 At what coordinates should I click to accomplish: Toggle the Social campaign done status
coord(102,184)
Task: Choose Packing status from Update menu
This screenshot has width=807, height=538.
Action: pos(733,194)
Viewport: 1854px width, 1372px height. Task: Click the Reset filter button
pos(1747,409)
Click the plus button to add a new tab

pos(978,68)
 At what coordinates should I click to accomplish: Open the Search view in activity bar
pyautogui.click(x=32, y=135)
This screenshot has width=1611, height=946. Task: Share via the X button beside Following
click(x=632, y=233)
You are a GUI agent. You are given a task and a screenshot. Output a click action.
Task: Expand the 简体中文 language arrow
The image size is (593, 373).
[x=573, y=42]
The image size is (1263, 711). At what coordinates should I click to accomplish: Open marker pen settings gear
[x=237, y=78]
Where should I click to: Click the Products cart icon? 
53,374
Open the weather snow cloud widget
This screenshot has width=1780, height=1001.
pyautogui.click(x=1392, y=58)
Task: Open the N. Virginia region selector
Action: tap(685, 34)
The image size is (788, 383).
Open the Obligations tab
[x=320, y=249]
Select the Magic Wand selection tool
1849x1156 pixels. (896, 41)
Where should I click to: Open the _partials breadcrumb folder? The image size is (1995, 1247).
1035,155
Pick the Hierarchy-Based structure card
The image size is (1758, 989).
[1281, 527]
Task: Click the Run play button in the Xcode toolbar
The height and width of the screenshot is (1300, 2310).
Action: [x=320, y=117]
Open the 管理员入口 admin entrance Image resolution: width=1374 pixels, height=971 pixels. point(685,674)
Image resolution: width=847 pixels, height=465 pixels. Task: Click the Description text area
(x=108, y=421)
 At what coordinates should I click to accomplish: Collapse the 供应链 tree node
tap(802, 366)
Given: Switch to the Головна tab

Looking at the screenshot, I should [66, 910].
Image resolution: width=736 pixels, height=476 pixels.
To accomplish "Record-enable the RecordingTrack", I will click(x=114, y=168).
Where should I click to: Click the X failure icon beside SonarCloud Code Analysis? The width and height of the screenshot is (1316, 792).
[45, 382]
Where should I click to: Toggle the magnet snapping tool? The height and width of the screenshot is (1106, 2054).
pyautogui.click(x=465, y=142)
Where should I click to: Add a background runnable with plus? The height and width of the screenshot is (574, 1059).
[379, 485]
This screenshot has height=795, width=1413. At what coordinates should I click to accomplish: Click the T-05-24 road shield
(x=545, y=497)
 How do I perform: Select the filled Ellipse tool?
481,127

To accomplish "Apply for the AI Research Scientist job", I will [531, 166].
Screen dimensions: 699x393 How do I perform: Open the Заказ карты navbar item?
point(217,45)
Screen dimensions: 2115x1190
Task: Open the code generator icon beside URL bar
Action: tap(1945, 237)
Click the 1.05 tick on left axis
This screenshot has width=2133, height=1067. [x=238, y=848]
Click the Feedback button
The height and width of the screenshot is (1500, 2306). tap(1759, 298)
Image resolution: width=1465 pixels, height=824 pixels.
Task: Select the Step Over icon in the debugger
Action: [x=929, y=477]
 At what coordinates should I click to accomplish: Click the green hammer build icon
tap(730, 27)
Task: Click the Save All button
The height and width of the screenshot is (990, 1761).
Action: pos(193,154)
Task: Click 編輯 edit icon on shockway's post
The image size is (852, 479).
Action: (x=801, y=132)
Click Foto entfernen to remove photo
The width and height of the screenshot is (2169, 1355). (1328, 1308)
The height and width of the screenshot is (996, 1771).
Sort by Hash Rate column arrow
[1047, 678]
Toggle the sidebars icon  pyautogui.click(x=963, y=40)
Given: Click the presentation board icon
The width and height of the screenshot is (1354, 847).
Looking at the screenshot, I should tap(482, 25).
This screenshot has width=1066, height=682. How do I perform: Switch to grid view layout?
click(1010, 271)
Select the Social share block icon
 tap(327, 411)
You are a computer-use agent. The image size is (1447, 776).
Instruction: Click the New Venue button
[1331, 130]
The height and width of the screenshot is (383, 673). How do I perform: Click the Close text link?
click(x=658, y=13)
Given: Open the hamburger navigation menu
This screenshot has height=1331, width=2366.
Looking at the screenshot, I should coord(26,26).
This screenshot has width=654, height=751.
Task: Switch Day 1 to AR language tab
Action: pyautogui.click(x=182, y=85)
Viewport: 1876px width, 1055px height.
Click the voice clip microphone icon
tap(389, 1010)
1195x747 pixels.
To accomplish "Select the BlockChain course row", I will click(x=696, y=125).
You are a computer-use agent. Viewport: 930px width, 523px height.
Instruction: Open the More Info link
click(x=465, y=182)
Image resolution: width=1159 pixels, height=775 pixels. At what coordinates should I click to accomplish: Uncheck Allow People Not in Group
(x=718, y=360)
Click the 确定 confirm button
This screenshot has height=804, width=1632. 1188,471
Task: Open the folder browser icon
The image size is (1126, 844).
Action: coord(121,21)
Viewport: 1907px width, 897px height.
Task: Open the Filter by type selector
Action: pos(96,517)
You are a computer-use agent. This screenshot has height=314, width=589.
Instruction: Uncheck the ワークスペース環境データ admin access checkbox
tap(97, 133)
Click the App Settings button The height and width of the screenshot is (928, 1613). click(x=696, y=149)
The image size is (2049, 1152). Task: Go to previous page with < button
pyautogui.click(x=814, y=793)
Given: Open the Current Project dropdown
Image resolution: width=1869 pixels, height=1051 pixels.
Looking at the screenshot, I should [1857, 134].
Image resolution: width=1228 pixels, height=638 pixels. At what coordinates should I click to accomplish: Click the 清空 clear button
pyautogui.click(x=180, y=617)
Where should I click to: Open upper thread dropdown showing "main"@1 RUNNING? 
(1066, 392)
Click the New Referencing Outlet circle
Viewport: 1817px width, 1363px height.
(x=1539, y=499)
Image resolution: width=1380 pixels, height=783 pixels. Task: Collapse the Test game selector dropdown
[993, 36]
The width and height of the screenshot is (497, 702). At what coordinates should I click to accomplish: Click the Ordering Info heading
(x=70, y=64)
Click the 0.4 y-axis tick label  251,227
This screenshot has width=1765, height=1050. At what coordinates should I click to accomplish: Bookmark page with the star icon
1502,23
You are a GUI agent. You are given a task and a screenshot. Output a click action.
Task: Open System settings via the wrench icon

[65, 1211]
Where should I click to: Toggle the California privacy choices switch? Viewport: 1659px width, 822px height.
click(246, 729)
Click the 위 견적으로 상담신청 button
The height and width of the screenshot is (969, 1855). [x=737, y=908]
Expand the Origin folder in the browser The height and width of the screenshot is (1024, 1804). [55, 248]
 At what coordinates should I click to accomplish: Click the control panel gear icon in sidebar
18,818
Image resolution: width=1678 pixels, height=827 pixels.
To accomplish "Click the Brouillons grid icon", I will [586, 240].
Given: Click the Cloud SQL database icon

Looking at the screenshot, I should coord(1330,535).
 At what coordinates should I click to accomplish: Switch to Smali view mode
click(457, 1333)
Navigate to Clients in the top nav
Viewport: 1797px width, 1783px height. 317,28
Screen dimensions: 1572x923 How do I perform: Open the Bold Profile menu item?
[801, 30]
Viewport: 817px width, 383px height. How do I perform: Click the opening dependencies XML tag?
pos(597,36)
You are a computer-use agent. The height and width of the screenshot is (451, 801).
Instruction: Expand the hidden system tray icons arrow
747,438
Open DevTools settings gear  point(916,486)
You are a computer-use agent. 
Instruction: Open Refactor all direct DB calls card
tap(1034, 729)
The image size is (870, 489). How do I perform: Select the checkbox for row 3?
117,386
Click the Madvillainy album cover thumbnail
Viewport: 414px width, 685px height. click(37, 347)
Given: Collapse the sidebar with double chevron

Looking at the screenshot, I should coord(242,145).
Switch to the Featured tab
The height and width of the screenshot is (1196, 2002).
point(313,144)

———

Work order:
Leave out every line after the one with "Open the weather snow cloud widget". Reproduce the material above exactly from its first line through that line.

Written reply:
 At what coordinates should I click to accomplish: Toggle the Social campaign done status
coord(102,184)
Task: Choose Packing status from Update menu
This screenshot has width=807, height=538.
Action: pos(733,194)
Viewport: 1854px width, 1372px height. Task: Click the Reset filter button
pos(1747,409)
Click the plus button to add a new tab

pos(978,68)
 At what coordinates should I click to accomplish: Open the Search view in activity bar
pyautogui.click(x=32, y=135)
This screenshot has width=1611, height=946. Task: Share via the X button beside Following
click(x=632, y=233)
You are a GUI agent. You are given a task and a screenshot. Output a click action.
Task: Expand the 简体中文 language arrow
The image size is (593, 373).
[x=573, y=42]
The image size is (1263, 711). At what coordinates should I click to accomplish: Open marker pen settings gear
[x=237, y=78]
Where should I click to: Click the Products cart icon? 
53,374
Open the weather snow cloud widget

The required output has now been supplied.